Puis son regard se pose sur Scott et sonvisage cesse brusquement s'être soulagé pour revêtir un masque glacial. Il montre d'un doigt impérieux la porte. Pas un seul mot ne sort de sa bouche. Scott allait obéir quand je le tire vers moi, l'empêchant de faire ça. Ma force n'est rien en comparaison de la sienne et je manque de le lâcher. Heureusement pour moi il cesse de se débattre et se fige à nouveau.

- Hellen, fais le sortir, immédiatement. Je ne veux pas de cet... homme dans ma maison.

- Vous savez, le faire sortir revient à me faire sortir. Êtes-vous capable de mettre à la porte votre propre fille ? Comme vous avez été capable de tirer ? Dis-je tranquillement.

Dire que je suis sereine serait mentir mais je me rends compte peu à peu que je n'ai rien à craindre de cet homme. Après tout il reste mon père, et je sais qu'il est face à la même barrière que moi. S'il parvient à se débarrasser de moi, l'image de mon corps sans vie sera marqué au fer rouge dans sa mémoire et il ne pourra jamais l'oublier. Et puis il ne tentera rien. Pas ici.

Mon vouvoiement fait vaciller mon père.

- Hellen, enfin... cet homme n'a apporté que du malheur sur notre famille. Depuis qu'il est là, on s'est fait enlever, Marine s'est faite assassiner, tu nous as quitté, vous êtes revenus après deux mois sans une nouvelle, et puis je découvre que vous êtes eux !

Le fait que mon père soit aussi dégoûté par le fait que nous soyons des Justiciers m'insupporte.
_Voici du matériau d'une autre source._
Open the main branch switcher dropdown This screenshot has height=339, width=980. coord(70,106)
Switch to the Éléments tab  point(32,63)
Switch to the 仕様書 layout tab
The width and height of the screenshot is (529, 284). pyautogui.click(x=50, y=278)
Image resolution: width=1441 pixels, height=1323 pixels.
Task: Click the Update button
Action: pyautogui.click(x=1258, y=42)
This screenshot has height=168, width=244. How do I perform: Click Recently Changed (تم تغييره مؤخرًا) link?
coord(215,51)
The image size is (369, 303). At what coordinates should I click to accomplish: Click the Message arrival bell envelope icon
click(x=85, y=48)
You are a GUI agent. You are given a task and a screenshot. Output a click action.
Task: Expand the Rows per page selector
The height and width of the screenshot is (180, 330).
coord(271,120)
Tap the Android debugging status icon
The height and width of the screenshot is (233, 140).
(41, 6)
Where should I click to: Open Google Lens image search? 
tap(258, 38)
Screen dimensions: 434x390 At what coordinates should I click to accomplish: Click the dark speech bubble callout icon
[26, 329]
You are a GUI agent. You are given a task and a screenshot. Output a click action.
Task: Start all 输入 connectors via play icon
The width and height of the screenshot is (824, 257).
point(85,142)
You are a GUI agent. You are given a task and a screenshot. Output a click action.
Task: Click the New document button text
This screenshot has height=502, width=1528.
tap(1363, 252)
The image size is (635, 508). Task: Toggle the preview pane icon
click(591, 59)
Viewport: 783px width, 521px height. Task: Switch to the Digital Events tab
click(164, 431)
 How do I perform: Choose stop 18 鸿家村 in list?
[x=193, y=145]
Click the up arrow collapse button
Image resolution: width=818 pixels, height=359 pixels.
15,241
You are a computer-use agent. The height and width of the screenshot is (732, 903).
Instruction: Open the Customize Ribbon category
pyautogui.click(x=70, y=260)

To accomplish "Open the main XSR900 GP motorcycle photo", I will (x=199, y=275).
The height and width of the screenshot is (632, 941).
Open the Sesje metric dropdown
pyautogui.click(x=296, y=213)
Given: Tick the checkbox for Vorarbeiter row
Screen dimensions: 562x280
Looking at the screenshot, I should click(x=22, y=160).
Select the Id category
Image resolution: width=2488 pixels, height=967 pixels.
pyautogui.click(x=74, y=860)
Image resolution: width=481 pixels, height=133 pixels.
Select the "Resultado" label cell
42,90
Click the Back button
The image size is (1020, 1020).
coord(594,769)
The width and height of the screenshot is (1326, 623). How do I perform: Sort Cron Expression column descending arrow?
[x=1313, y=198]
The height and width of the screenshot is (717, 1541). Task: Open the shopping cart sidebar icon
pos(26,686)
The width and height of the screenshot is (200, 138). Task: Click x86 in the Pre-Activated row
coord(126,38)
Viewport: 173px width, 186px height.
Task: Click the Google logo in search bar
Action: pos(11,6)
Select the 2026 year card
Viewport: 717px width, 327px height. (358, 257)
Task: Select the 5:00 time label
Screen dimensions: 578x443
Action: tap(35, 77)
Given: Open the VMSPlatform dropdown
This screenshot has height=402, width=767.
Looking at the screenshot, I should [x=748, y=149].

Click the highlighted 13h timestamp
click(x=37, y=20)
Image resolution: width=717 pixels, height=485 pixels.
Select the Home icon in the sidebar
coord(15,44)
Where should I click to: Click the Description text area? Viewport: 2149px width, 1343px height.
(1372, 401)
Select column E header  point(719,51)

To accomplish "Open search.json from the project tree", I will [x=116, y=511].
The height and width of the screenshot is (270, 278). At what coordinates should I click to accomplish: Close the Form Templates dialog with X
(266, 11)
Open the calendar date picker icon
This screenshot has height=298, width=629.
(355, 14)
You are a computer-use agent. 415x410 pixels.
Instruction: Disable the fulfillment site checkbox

- J'étais la Justicière bien avant que Scott ne fasse ma connaissance. En fait je suis le héros de cette ville depuis mon second enlèvement. J'ai été enlevée par une Organisation du meurtre. Ils m'ont appris à me battre et pendant un an j'ai suivit leur entraînement. L'élève a dépassé le maître et je me suis défaite de leur emprise et je suis rentrée à la maison. C'était eux qui tentaient de me faire rentrer à nouveau dans leurs rangs qui m'ont attaquée. Tu as embauché Scott sans connaître la vérité sur moi ou sur lui. Lorsqu'il a su, il a rejoint ma croisade. Malheureusement ses ailes ne sont pas passées inaperçues et les journaux ont commencé à s'intéresser à nous. La police a commencé à nous considérer comme des hors-la-loi alors que notre réputation montait encore auprès de la population. On a disparu deux mois et les Justiciers aussi mais personne n'a pensé à faire le lien. Tout se passait bien jusqu'au moment où on a découvert que quelqu'un abattait des innocents justement lorsque nous étions coincés à la maison. C'était forcément quelqu'un proche de nous. Alors lorsque nous avons découvert que c'était vous ! Vous qui pendant toutes ces années avait cherché à savoir qui se cachait sous la capuche, vous que je considérais comme mon père. Mais vous n'étiez qu'un assassin. On a donc décidé de venir vous voir. Ça a dégénéré. Ces trois dernières jours, nous étions en train de sauver Scott. De tenter de l'arracher des griffes de la mort que vous aviez volontairement refermées sur lui.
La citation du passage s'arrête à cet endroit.